閑話.茜色の病室
森谷貴司は白く大きな箱のような病院が、昔から好きではなかった。
柔道をしている身なので医者に世話になることは多いが、どうかと言うと近所の小さな診療所の方が好きだった。
特に体が悪くなさそうな老人でも世間話に来れるような、手軽な親密さが好きだった。
だから、彼の親友が大きな病院に入院したと聞いた時は、少しばかり顔をしかめてしまったものだ。
何度か訪れた部屋まで進む途中、見慣れた人々を目にする。
手足に包帯を巻いている、車椅子に乗っている、点滴を手に歩いている、虚ろな目をしている、何人もの老若男女。
『あちらの世界』で何度となく目にした風景だった。
とんとん、と白い扉を叩く。
反応はない。
まだ寝ているのだろう、と判断して、扉を滑らせた。
中を覗くと案の定点滴をつけた胡桃色の髪の男が、なんとも穏やかな表情で『夢の世界』に旅立っていた。
「…ったく、平和そうな顔で寝てんなぁ」
呆れを通り越して羨ましい。
脱力しながら扉を閉めてベッド脇の椅子に座った。
枕元の花瓶には、二宮和奏が好きだと言っていた花が活けてあった。
バラの花と、どこかで見たことがある花と、それを包み込むように小さな白い花が囲んでいる。
彼女がいたなら、マリーゴールドとかすみ草だよ、とハッとするような笑顔で答えてくれただろうが花に興味がなかった貴司には分からなかった。
ただなんとなく、これを持ってきたのは陽斗の幼馴染である彼女なのだろう、というのは分かった。
「お前、まさか二宮さんが来た時も寝てたとか言わないよな?」
なんとなく、陽斗の長めの髪を撫でた。
女装したらさぞかし似合うだろうな、と仲間の中村雅樹が言っていた言葉を思い出す。
そう言って挑発していた中村自身がそれほど男っぽくはなかったのは、あえて言わなかった。

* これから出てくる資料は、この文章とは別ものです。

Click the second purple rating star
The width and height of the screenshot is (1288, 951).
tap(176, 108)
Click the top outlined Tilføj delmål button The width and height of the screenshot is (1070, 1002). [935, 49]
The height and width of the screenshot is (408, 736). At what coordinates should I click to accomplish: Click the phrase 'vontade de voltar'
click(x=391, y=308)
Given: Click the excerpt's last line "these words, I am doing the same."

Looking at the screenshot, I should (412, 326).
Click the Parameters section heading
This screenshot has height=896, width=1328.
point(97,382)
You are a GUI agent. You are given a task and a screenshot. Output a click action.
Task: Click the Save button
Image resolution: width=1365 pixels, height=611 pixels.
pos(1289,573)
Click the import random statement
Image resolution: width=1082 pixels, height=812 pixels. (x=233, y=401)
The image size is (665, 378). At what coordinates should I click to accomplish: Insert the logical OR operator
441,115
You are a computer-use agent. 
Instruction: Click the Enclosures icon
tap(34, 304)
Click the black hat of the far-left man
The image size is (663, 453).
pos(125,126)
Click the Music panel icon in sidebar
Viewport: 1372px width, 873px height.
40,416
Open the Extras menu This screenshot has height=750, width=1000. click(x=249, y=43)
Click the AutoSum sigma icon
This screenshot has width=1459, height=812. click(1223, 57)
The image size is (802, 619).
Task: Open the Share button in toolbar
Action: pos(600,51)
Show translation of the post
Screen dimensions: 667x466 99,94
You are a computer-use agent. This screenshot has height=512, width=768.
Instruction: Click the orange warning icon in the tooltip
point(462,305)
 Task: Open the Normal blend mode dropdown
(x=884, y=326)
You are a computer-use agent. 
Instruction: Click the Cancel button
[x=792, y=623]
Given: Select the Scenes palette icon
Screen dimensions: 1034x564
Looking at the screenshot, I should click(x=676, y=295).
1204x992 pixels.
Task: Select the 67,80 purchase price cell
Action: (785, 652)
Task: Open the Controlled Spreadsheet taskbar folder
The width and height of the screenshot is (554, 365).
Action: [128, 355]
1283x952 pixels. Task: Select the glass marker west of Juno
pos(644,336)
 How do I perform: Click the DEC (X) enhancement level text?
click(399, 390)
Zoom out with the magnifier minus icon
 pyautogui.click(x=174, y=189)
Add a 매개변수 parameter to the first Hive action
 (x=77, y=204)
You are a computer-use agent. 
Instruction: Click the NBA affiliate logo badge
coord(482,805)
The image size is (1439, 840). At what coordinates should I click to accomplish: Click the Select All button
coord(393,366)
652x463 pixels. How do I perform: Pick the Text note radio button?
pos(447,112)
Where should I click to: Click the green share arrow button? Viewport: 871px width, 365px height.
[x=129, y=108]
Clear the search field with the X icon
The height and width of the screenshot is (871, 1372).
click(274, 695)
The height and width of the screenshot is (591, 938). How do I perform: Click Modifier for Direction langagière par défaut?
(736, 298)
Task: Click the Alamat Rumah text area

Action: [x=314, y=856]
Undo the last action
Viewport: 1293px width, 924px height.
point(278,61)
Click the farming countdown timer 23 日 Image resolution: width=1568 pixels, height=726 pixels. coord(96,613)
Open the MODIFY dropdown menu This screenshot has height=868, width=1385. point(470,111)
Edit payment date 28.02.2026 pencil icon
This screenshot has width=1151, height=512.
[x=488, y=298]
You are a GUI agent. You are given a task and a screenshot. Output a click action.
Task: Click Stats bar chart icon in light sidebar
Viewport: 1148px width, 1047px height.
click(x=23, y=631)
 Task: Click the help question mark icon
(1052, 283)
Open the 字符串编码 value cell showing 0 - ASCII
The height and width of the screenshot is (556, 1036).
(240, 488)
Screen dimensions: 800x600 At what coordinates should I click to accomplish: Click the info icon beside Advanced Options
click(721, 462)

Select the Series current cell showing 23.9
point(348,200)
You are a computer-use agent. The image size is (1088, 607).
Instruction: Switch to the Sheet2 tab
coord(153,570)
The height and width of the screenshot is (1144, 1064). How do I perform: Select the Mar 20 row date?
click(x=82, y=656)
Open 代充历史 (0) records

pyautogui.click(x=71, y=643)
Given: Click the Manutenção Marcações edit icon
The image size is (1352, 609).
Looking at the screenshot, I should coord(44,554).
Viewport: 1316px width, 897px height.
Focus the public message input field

まあ、陽斗が鼻で笑って挑発し返していたから、言う必要がなかったという理由もあるのだが。
ちょっと生意気で偉そうな、ほんのちょっとだけ可愛い悪友だ。
弟がいたらこんな感じだったかもしれない。
「そういや今日、芳村澄蓮って子が訪ねてきたぞ。なんか、俺たちからすれば珍しいぐらい、普通の女の子だったよ」
茜色の空が、揺れるカーテン越しに眩しい。
外から子どもが笑う声が聞こえた。
それをなんとなく聞きながら、貴司は独り言を続けた。
「中村によく似た感じの、リアリストっていうか、考え方が慎重そうな感じの、普通の子だった」
外から微かに香りがした。
病院ではもう夕食を作っているらしい。
そういえば腹が減ったな、とぼんやり思った。
「俺たちは大丈夫だ。大丈夫だからさ…巻き込むなよ。あんないい子、俺らの事情に巻き込んでやるな」
よほど深く眠り続けているのか、陽斗の瞼は震えることさえない。
点滴がぽつぽつと雫を垂らすのを横目に、貴司は大きく息を吐いた。
もう一か所、行かなくてはいけない場所がある。
多少遅れても彼女は笑って許してくれるだろうが、それでも連絡を入れないと心配させてしまう。
病院では携帯電話は使用禁止だから、それも考えると、もうそろそろ外に出なければならない。
荷物を肩にかけなおして、貴司は椅子から立ち上がった。
そして少し笑って、眠り続ける親友に伝えた。
「今から本条さんの家に行ってくるよ。…俺と本条さんの二人きりになるけど妬くなよ?彼女放って寝てるお前が悪いんだからな」
いつまでも寝続けて返事をしない親友にちょっとした意趣返しも兼ねてデコピンをしておいた。
それでも反応がないのが、少しだけつまらなかった。
陽斗入院から2週間。
ずっとこんな調子だったため、会話をした記憶がなかった。